Le Märchen est différent de ce que la tradition issue du XVIIIe
siècle nomme "conte de fées", d’abord parce que la fée n’y
figure pas comme telle, alors qu’on y rencontre des figures de vieilles
femmes qui tiennent de la sorcière, de la Parque, de l’accoucheuse.
Mais surtout le Märchen, revivifié et rédigé par les Grimm, n’a
pas, a priori, d’intentions moralisantes ou rassurantes. Il peut s’achever
en "queue de poisson" et revêtir des formes proches du Witz,
ce trait d’esprit, cette pure "façon de dire" qui se veut
seulement rapide et éblouissante. C’est le cas, par exemple, de L’Ondine
de l’Etang ou de La Clef d’or. Comme le conte en
général, le Märchen met en scène un héros au nom commun, à la
psychologie sommaire, dont les aventures sont comme suspendues en dehors
du temps et de l’espace. Le conte décrit souvent un
"passage", une traversée (la forêt symbolisant souvent le lieu
de l’indétermination, de la coexistence des contraires, de la
rencontre, de tous les possibles). A la fin, celui qui est mal parti
finit par accéder à un état nouveau de maturité, de puissance ou de
richesse.

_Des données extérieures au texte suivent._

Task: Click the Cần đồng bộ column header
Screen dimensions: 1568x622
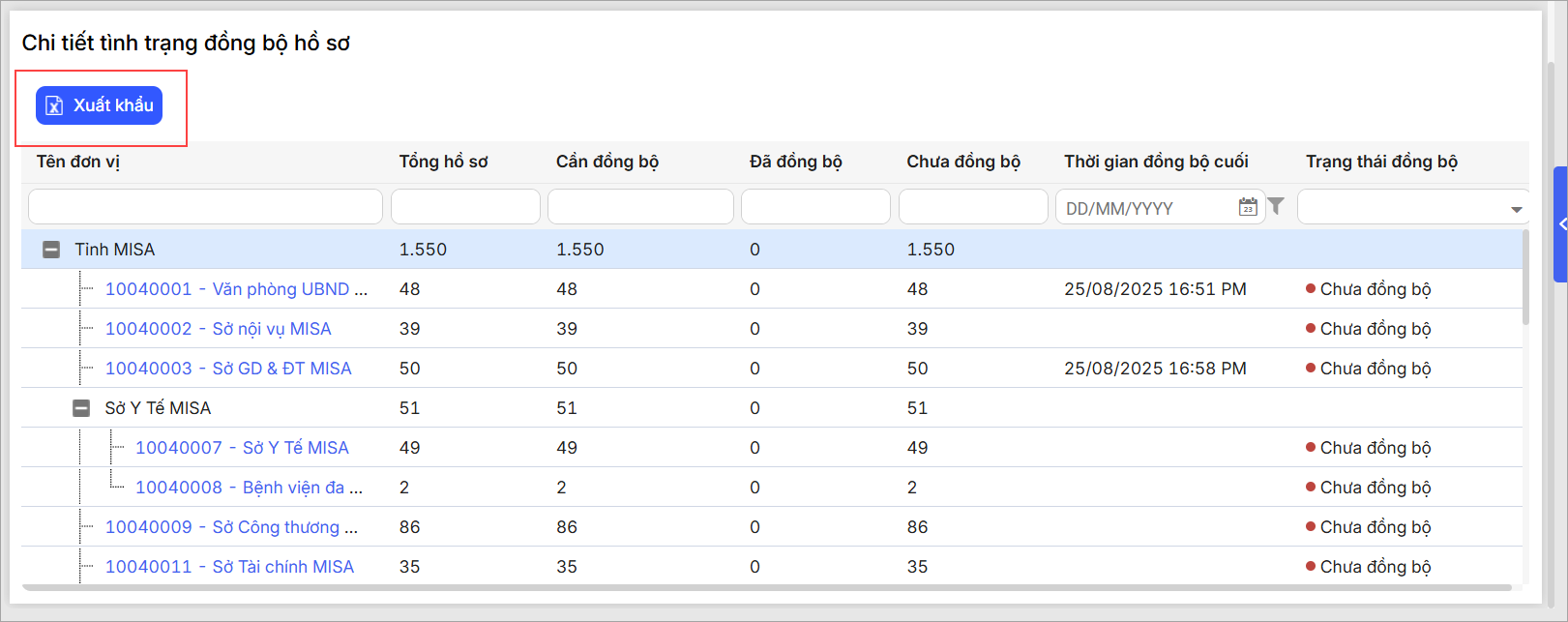Action: pos(606,162)
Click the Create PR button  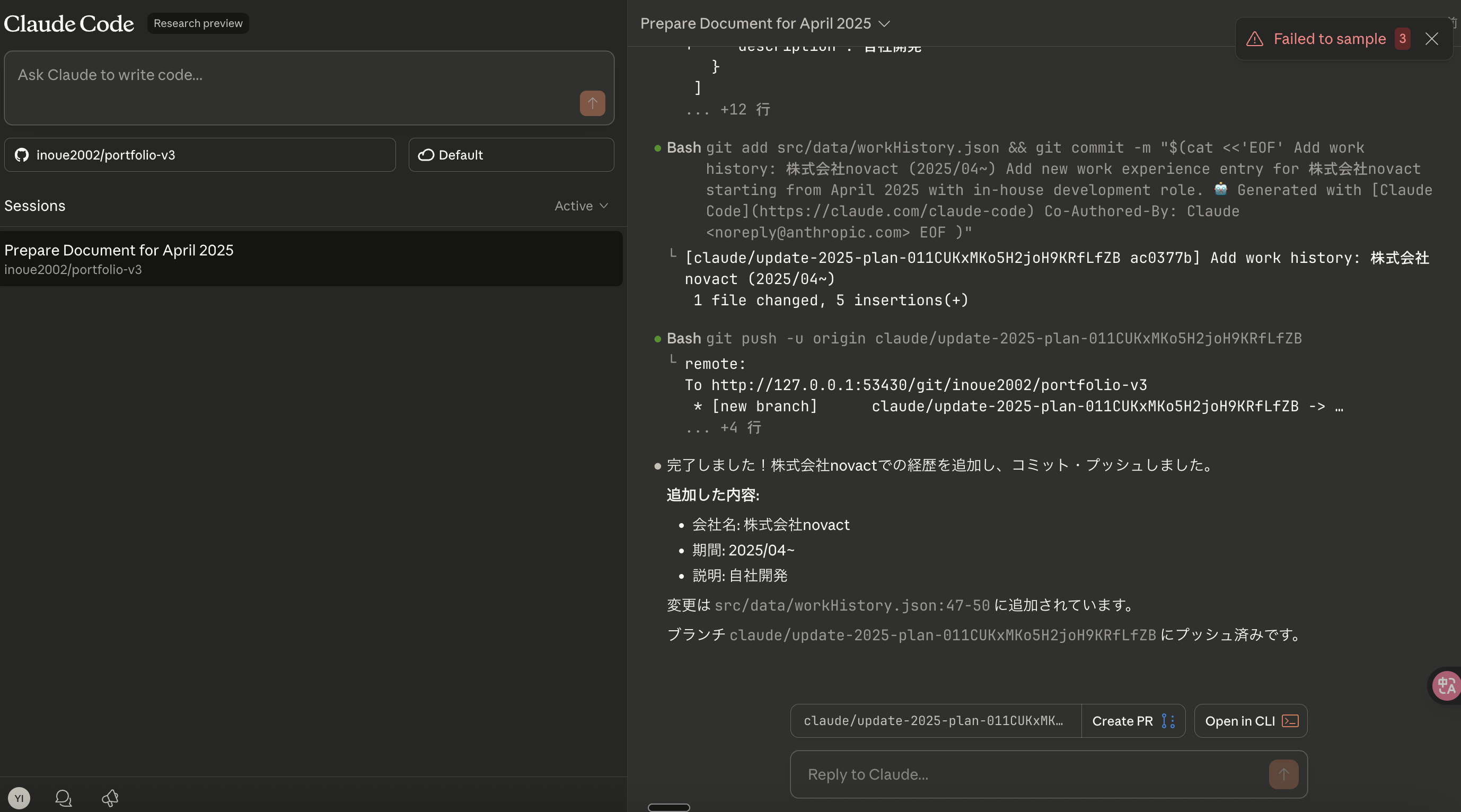coord(1133,721)
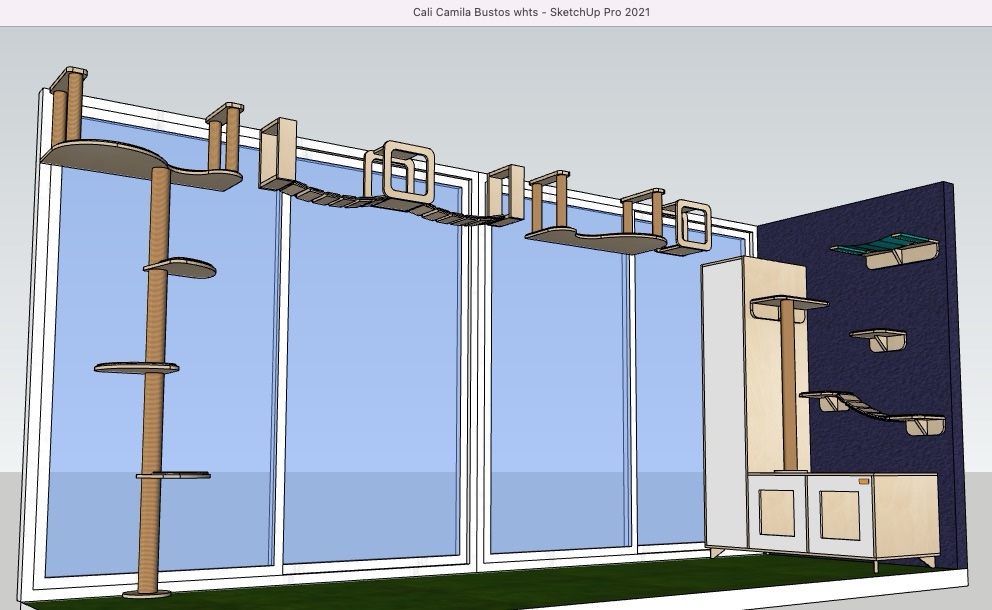Click the lowest right shelf on navy wall
The image size is (992, 610).
pyautogui.click(x=923, y=422)
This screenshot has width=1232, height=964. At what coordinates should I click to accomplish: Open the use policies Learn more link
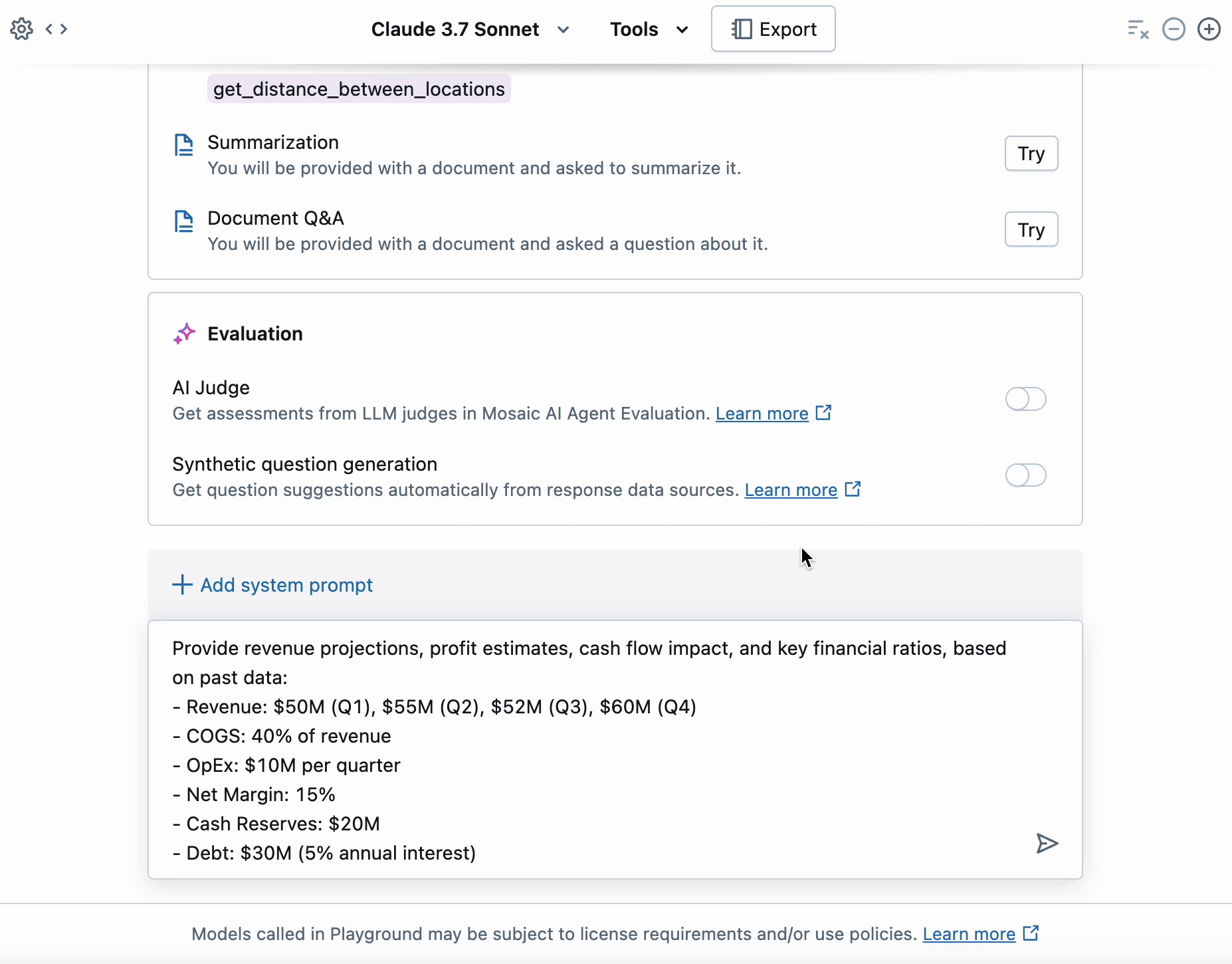pyautogui.click(x=969, y=934)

Mais certains contes valent avant tout par la force de leurs
images.
Avec les Grimm et leurs contemporains romantiques, le regard porté sur
les contes change radicalement. Dans une optique très particulière, ils
puisent allègrement dans tout ce qui peut leur parvenir des siècles
précédents — aussi bien Perrault que
Basile ou Musaeus, ou Les
Mille et une Nuits, tout en faisant appel au savoir et aux souvenirs
de leurs amis comme des vieilles conteuses. D’après les Grimm qui les
"pensent", les contes ont chacun leur justification en
eux-mêmes. Wilhem Grimm écrit : "Il n’est peut-être qu’une
petite goutte de rosée, retenue au creux d’une feuille, mais cette
goutte étincelle des feux de la première aurore."
D’une gangue impure, ils veulent extraire des fragments authentiques et
remonter jusqu’à la langue pure des origines. Et peu importe si les
"fournisseurs" des contes de Grimm ne sont pas toujours issus du
peuple, loin s’en faut : ils contribuent malgré tout à faire
circuler et émerger le vieux fond cosmopolite des récits anciens.